In light of the above, it is arguably no longer permissible to perform screening HD-WLI colonoscopy without the use of at least one ADR optimization device. However, optimization devices are still not systematically used in routine practice, and their use is still not recommended [23] [24]. Barriers to their use undoubtedly stem from economic factors, such as the purchase of expensive equipment by healthcare facilities (e.g., CADe) or patient reimbursement (e.g., for the use of ECV). There are also human factors, such as endoscopist reluctance to change their habits. To overcome these barriers, the authorities need to be convinced to cover the additional cost of optimization devices and endoscopists need to be convinced of the benefits and ease of their use in routine practice. To act on these two fronts (authorities and endoscopists), new recommendations about the quality criteria for screening colonoscopy, specifically regarding the use of optimization devices, should be issued now. We should not wait for publication of many more RCTs about the benefits of combining the three types of optimization devices to make these recommendations and finally use the devices in routine practice. Furthermore, due to the diversity and complementarity of the devices, only an impractical eight-arm RCT study comparing the different “device families” could provide an answer. This study would become extremely complex, with numerous arms comparing various combinations of devices, all while the best CADe systems and the best contrast enhancement devices have yet to be determined. In the past, not so many RCTs were necessary to switch from non-HD to HD colonoscopy and to establish recommendations, probably because changes in image quality and definition were immediately visible to the endoscopist, and under-diagnosis with non-HD colonoscopes was obvious [25] [26]. In contrast, the benefit of optimization devices is not as immediately and obviously perceptible by human vision on the day of the procedure. Nevertheless, the literature on ADR optimization devices is already extensive enough to conclude that a “standard colonoscopy” represents a missed opportunity for patients. Of course, because ADR is influenced by a multitude of other factors (endoscopist education and training, bowel preparation, withdrawal time, and other colonoscopy quality criteria), using optimization devices will not make much sense if these quality criteria are not already fulfilled.

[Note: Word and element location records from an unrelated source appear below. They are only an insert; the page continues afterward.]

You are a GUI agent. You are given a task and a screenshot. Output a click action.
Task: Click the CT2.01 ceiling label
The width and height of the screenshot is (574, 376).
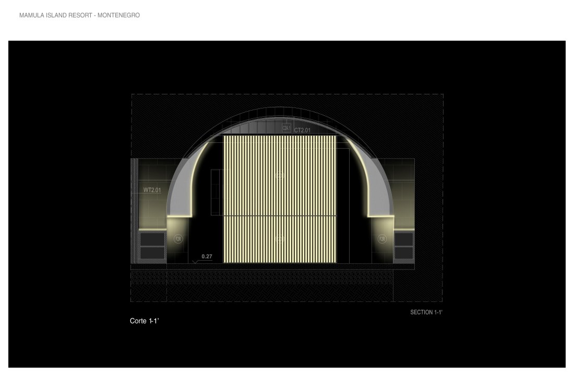[x=302, y=130]
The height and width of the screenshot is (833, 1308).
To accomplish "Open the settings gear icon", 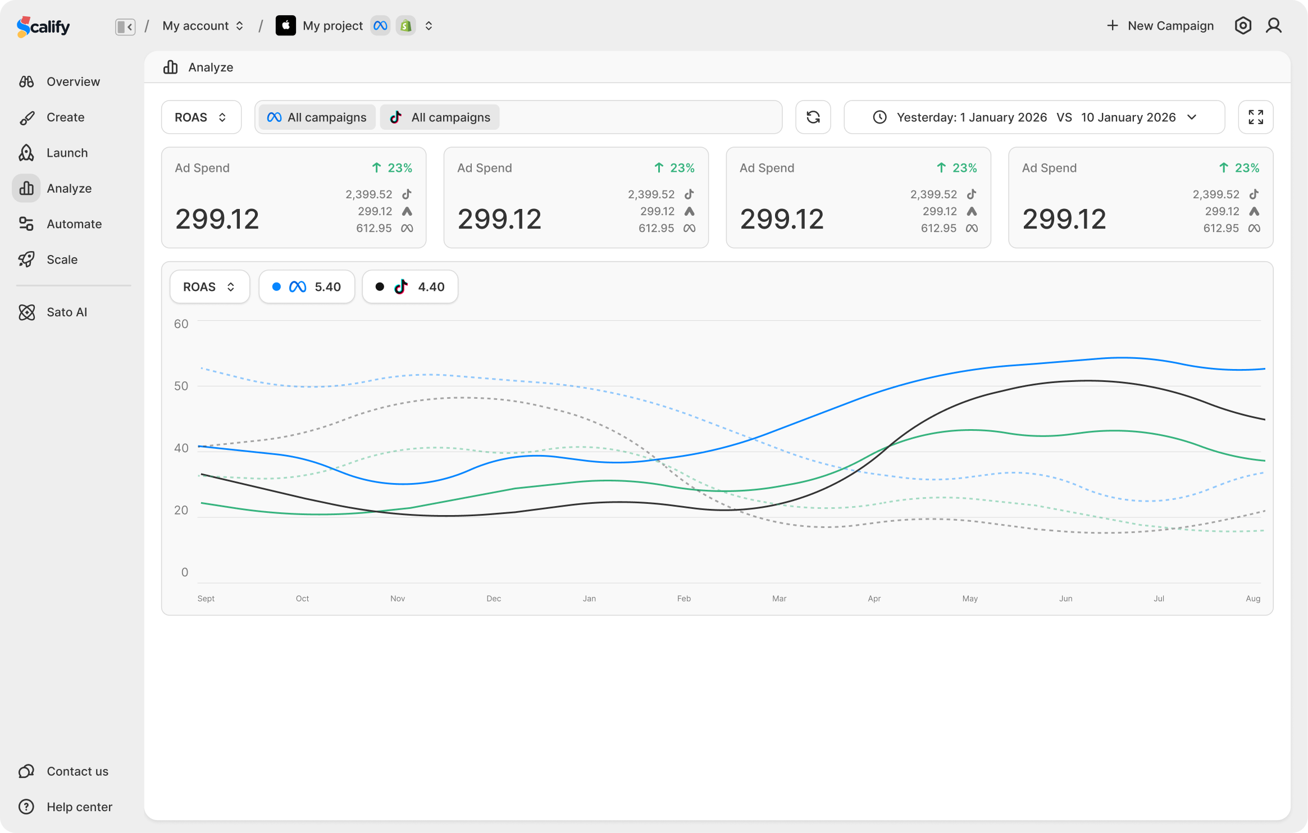I will click(1243, 25).
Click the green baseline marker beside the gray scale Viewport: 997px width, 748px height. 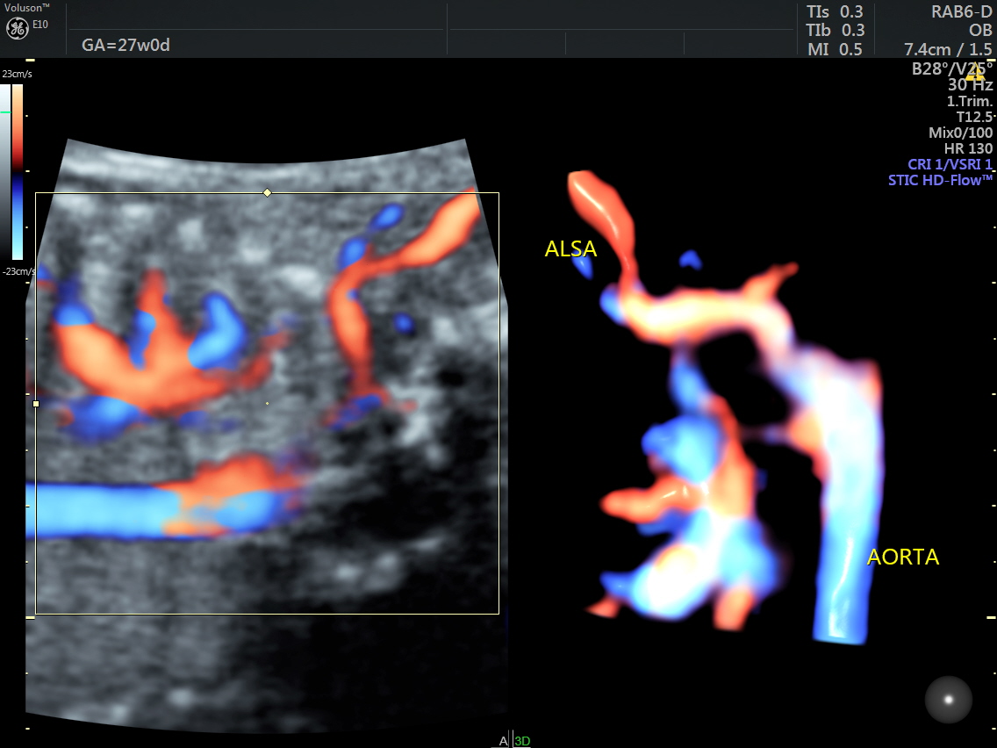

On the other hand, one could argue that increasing ADR is not a goal, or ask questions about the usefulness of diminutive polyp resection in reducing CRC incidence and mortality, and the risk of “overdiagnosis.” As a counter argument, a recent retrospective study involving nearly 750,000 patients found that, compared with ADRs below the median of 28.3%, detection rates at or above the median were significantly associated with a reduced risk of post-colonoscopy CRC and related deaths [27]. And although the most relevant modalities for CRC screening are still being debated to date [28] [29], the objective of achieving optimal clearance of precancerous lesions in patients screened by colonoscopy, by detecting and removing all lesions on the day of their colonoscopy, cannot be criticized, especially in light of recommendations to reduce the frequency of screening colonoscopy [30].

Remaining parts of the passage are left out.